Usually nonporous polymeric membranes are used. There vapours and gases are separated due to their different solubility and diffusivity in polymers. The permeability or permeation coefficient (P) of such nonporous membranes can generally be expressed as the solubility (S) of the gas in the membrane polymer multiplied by the diffusivity D of the gas in the polymer, i.e., P = D S; in such cases, permeation is said to occur by a "solution-diffusion" model. Polymers in glassy state, generally more effective for separation, predominantly differentiate in diffusivity. Small molecules of penetrants move among polymer chains according to the formation of local gaps by thermal motion of polymer segments. Free volume of the polymer, its distribution and local changes of distribution are of the utmost importance. Then diffusivity of a penetrant depends mainly on its molecular size.

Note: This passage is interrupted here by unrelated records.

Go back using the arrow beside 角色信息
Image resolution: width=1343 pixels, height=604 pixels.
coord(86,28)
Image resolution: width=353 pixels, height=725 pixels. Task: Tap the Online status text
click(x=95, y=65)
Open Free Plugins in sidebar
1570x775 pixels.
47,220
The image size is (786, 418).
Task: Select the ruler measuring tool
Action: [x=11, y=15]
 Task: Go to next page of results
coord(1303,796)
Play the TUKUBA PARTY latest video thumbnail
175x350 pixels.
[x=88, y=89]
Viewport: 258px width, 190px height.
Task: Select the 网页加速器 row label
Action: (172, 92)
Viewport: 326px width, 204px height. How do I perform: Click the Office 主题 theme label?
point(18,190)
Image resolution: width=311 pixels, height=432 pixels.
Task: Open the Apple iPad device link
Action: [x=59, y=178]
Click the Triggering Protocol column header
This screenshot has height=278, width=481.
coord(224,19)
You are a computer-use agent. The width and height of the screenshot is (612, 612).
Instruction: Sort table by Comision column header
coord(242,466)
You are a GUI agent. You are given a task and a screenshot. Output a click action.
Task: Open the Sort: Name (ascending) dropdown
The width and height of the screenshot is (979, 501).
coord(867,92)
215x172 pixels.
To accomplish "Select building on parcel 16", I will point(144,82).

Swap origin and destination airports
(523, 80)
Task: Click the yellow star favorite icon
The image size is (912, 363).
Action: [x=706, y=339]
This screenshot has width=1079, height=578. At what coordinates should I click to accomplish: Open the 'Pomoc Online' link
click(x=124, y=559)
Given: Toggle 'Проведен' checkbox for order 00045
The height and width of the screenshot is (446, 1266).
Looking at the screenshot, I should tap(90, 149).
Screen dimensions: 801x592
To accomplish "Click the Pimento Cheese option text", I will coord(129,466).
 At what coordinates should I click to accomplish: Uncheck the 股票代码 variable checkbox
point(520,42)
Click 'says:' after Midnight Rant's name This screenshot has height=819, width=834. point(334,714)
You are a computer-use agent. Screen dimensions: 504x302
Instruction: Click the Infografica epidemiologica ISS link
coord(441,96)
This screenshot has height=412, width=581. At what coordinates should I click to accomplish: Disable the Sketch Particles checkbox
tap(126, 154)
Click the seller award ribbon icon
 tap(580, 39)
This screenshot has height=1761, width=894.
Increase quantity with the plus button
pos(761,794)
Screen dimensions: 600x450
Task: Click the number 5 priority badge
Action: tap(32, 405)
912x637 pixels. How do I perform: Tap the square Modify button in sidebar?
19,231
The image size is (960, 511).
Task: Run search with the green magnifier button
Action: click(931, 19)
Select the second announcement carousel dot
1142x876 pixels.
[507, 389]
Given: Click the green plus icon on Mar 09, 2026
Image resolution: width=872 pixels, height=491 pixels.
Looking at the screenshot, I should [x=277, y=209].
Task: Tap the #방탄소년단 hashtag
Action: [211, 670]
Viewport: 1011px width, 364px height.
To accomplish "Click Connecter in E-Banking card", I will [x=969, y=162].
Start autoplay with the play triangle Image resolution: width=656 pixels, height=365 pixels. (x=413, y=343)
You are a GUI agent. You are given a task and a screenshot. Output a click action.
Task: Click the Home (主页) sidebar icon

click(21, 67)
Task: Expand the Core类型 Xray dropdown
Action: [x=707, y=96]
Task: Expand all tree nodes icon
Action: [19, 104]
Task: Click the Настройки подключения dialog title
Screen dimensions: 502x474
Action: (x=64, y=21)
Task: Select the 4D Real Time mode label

Porous membranes can also be utilized for the gas separation. The pore diameter must be smaller than the mean free path of gas molecules. Under normal condition (100 kPa, 300 K) it is about 50 nm. Then the gas flux through the pore is proportional to molecules velocity i.e. inversely proportional to square root of the molecule mass. It is known as Knudsen diffusion. Gas flux through a porous membrane is much higher than through nonporous one 3 to 5 orders of magnitude. Separation efficiency is moderate hydrogen passes 4 times faster than oxygen. Porous polymeric or ceramic membranes for ultrafiltration serve the purpose. Note, in case the pores are larger than the limit then viscous flow occurs, hence no separation.
In special cases other materials can be utilized, for example Palladium membranes permit transport solely of hydrogen.
(Wikipedia, Gas Separations, 4/18/2012)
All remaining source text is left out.